Aus diesem Grund laufen gut gemeinte Zusammenfassungen oder Zitat-Sammlungen genauso ins Leere, wie weniger gut gemeinte Gegenüberstellungen von Textpassagen, welche die Wiedersprüchlichkeit und damit Unbrauchbarkeit des Materials belegen wollen. Wer die SEHT-Botschaft erfassen will, muß sich schon durch das ganze, für den linerar-anlytischen Verstand schwer zugängliche Material quälen – das kann Monate, Jahre dauern. Als Lohn hierfür zu versprechen, daß sich dadurch 'ihr Leben verändern wird' kann niemand, denn niemand weiß, wie das Leben ohne die Entscheidung, dieses Buch zu lesen, verlaufen würde. Oder doch? Laut SETH wird bei jeder bewußten Entscheidung die verworfenene Alternative durch ein wahrscheinliches Selbst in einer anderen Schicht der multidimensionalen Realität (zu der wir im Traum Zugang haben) verwirklicht. Das ähnelt nebenbei verblüffend sowohl den Gedankenkonstuktionen einiger SciFi-Autoren, als auch denen einiger Theoretischen Physiker.

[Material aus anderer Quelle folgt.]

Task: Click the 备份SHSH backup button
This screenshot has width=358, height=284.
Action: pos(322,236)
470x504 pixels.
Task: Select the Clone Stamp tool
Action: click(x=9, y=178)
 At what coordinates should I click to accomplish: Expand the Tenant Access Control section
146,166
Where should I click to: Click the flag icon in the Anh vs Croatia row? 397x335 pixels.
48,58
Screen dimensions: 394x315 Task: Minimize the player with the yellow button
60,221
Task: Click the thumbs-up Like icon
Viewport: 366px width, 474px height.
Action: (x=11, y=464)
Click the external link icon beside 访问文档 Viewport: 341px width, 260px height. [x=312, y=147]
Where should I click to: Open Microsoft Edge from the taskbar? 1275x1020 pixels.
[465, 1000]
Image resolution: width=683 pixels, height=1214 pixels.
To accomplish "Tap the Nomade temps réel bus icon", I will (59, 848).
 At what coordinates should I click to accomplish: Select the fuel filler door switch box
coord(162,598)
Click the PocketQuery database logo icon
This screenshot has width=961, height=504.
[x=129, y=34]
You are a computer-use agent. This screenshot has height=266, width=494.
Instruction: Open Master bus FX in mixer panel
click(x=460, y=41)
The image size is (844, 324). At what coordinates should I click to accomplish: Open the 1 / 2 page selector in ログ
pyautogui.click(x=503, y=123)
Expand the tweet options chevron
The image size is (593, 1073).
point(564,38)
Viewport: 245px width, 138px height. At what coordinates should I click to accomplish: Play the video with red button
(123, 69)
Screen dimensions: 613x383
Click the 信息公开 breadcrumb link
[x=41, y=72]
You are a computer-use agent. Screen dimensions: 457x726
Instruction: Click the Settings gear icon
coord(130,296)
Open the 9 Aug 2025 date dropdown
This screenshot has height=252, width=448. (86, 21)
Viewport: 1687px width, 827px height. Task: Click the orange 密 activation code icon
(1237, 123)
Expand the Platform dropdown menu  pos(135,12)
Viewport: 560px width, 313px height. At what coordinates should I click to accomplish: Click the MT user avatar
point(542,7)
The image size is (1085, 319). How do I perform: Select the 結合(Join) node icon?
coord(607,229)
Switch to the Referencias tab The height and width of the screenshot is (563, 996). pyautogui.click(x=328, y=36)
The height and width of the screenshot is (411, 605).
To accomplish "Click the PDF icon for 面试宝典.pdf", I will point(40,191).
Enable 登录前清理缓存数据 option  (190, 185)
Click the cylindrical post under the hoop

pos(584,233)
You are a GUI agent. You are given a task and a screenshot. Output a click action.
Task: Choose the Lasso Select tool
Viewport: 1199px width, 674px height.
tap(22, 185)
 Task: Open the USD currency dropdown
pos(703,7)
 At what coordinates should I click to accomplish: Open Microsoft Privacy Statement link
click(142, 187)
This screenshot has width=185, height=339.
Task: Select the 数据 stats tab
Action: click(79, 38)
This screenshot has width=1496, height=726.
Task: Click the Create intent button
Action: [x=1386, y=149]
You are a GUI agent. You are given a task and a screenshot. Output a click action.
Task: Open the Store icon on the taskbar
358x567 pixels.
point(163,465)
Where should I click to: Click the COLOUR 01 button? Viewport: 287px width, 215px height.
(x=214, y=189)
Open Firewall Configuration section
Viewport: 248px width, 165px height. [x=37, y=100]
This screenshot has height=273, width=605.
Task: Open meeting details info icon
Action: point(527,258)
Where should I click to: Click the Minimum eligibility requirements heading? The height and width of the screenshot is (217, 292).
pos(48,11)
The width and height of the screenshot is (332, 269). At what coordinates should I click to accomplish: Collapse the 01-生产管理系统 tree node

Dieses Buch hat mit Sicherheit das Potential, die Weltsicht manches Lesers kräftig durcheinanderzuwirbeln, aber auch beträchtlich zu erweitern. Es bietet auch dort Erklärungen an, wo Verfechter des materialistischen-verhaltenspsychologischen Weltbilds nur ein Achselzucken auf Lager haben. Und es 'wirkt' lange nach. Vielleicht macht es sogar manchen Leser zu einem besseren Schauspieler/Zuschauer im absurden Weltentheater. Wen interessiert da noch, wer oder was SETH ist?